> _YOUR OBJECTIVE_
Would you reproduce the data below exactly, please, leaving out its images?

> _DATASET_
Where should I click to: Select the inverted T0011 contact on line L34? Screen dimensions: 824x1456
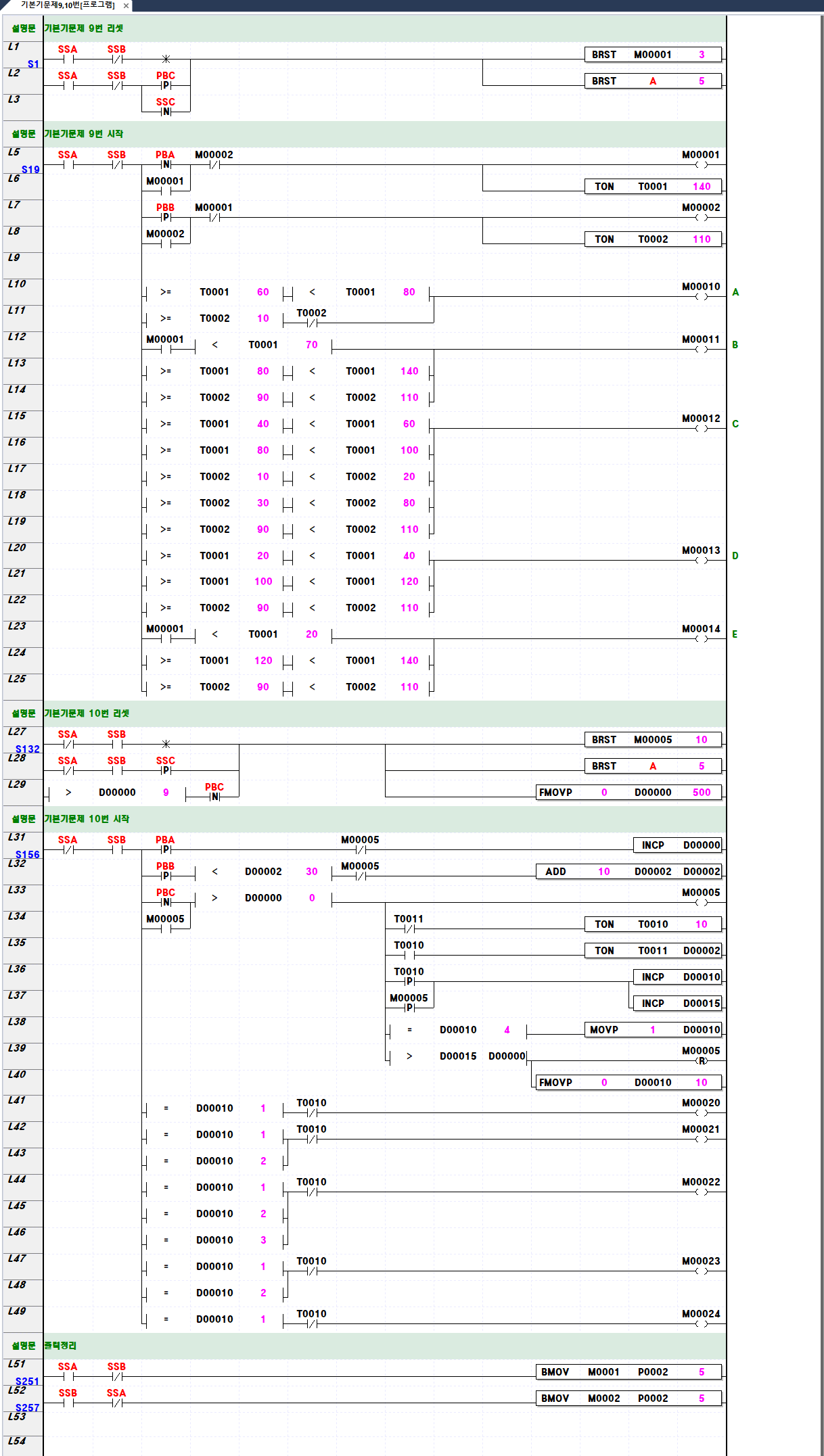[409, 929]
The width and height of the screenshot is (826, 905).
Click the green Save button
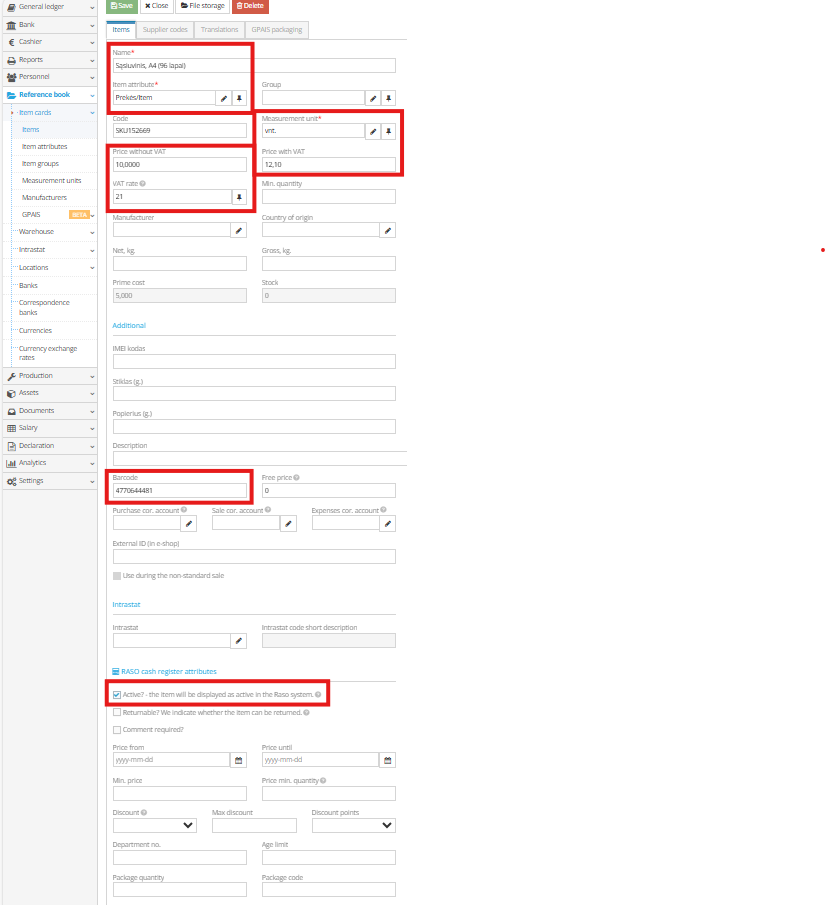tap(121, 6)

> _WRITTEN ANSWER_
Where should I click to: Select the inverted T0011 contact on line L34? Screen dimensions: 824x1456
[409, 929]
The width and height of the screenshot is (826, 905).
Click the green Save button
tap(121, 6)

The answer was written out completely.